Passage for review.
Posted on 06/27/2023 3:41:49 PM PDT by Libloather
The smell of charcoal burning and meats cooking defines the summer for many people.
As soon as the barbecue comes out, many will tuck into a juicy burger alongside fresh salads, delicious buns and veggie skewers.
But now a Michelin starred chef has revealed you should never cook your burgers on the barbecue - describing it as a 'horrible' way to cook meat.
David Chang, whose flagship restaurant Momofuku in New York has two Michelin stars, said a barbecue is just a 'marketing lie'.
Speaking on his podcast, The David Chang Show, the chef, 45, explained: 'Grills suck for burgers.
'We have assumed as a culture that in summer, we eat a burger, and it's grilled.
'I actually think the grill is a horrible thing for the burger ... I think this viewpoint could get me in trouble.'
Instead, Mr Chang suggest firing up a griddle or frying pan.
'The success rate of the griddle is better than the grill, and also there's no clean-up, you have nothing to worry about,' he added.
'A juicy burger is going to turn into a guaranteed grease fire, why use it?'
'This whole idea of imparting flavour from the grill, the only flavour that's being imparted is the carbonised c–p that's on it.
'You would need to cook a burger over charcoal for 12 hours to get that smoky flavour.
'I think the grill and the burger is a marketing lie.'
He went on to say that people associate barbecues with nostalgia, which is the only reason people enjoy it.
'A backyard burger is an experience that you try to convince yourself that it's better than it actually is. It's the nostalgia, it's the smells, it's your friends.
'But if you actually take it out of the context, it's not that good,'...
(Excerpt) Read more at dailymail.co.uk ...
Oh, yeah ... never trust a hyphenated woman.
“I go to Burger King late at night and dumpster dive.”
Wendy’s is better.
“He also whined about how long it took to smoke a burger. I doubt it takes the 12 hours he claimed.”

Task requirements.
(A) Answer these questions using the post on grilled burgers:
(i) How many Michelin stars does Momofuku in New York have?
(ii) What does David Chang suggest cooking burgers on instead of a grill?
(iii) According to Chang, how long would a burger need to cook over charcoal to get a smoky flavor?
(B) Write what comes next in the post on grilled burgers, picking up after its final comment.

Given data.
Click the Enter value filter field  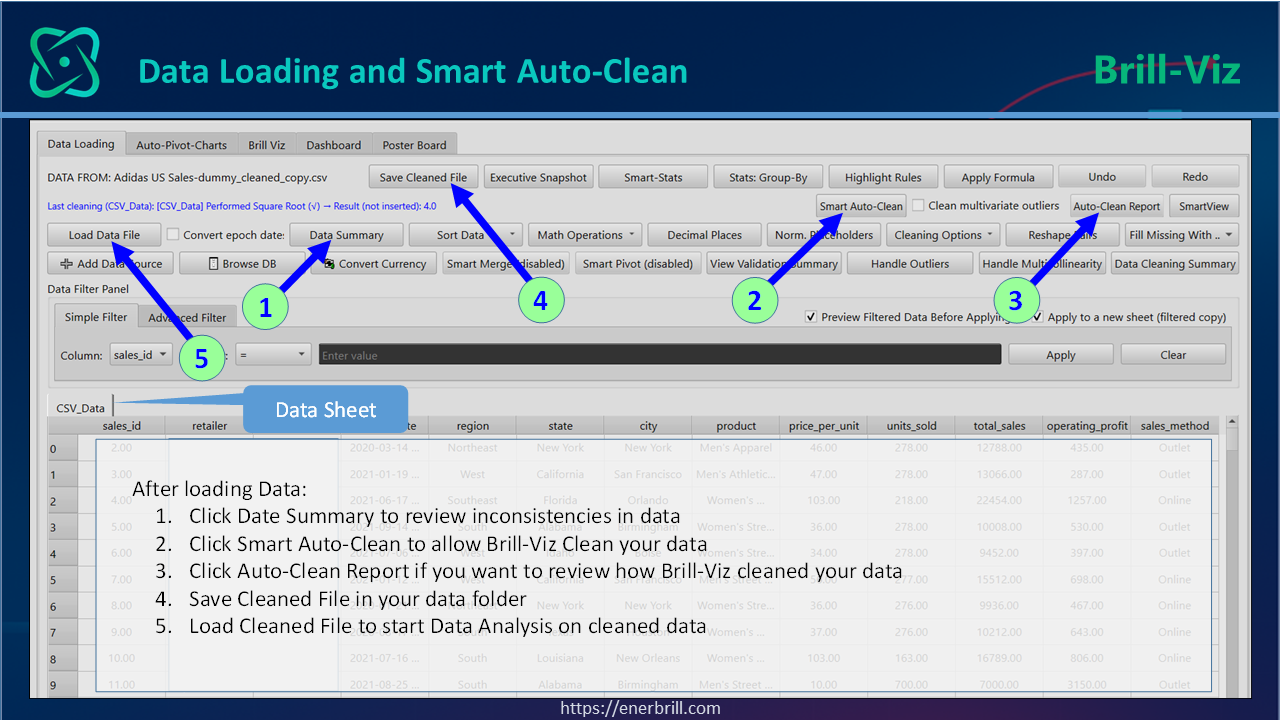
---
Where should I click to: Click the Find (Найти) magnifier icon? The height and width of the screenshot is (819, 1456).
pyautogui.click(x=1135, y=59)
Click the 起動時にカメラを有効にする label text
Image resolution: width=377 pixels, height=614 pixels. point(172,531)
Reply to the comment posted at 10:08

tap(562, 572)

Responses to the exercise.
(A)
(i) Two.
(ii) A griddle or frying pan.
(iii) 12 hours.

(B)
He didn’t claim it took 12 hours to smoke a burger.
He can go to he’ll.
I love my charcoal cooked burgers.
He can go to hell.
Harvey’s Wineburger
Wait, what?
Same to you for posting that dribble to me.
https://www.harveyswineburger.com/
https://www.phoenixnewtimes.com/restaurants/the-elusive-history-of-the-wineburger-in-phoenix-9527426
“I also agree with the author. A chargrilled burger is subpar.”
Agree too. Plus, the really, really, healthy part of the burger, the fat, drips away, never to be consumed - so you wind up with mostly protein, which is also healthy, just not nearly as healthy as that fat you saw drip away.
I fast smoke all the time: Offset heat, lots of smoke, finish over hot grate/open flame.
I’ve tried every possible way to cook a burger, including sous vide and finishing on a sear station (great for steaks!).
My favorite (at the moment) is smoking them at 225 F for one hour.
Amazing taste and juicy as can be.
Thanks. I like Sriracha. Don’t need no ketchup though... To me they just ruined some perfectly good Sriracha. :)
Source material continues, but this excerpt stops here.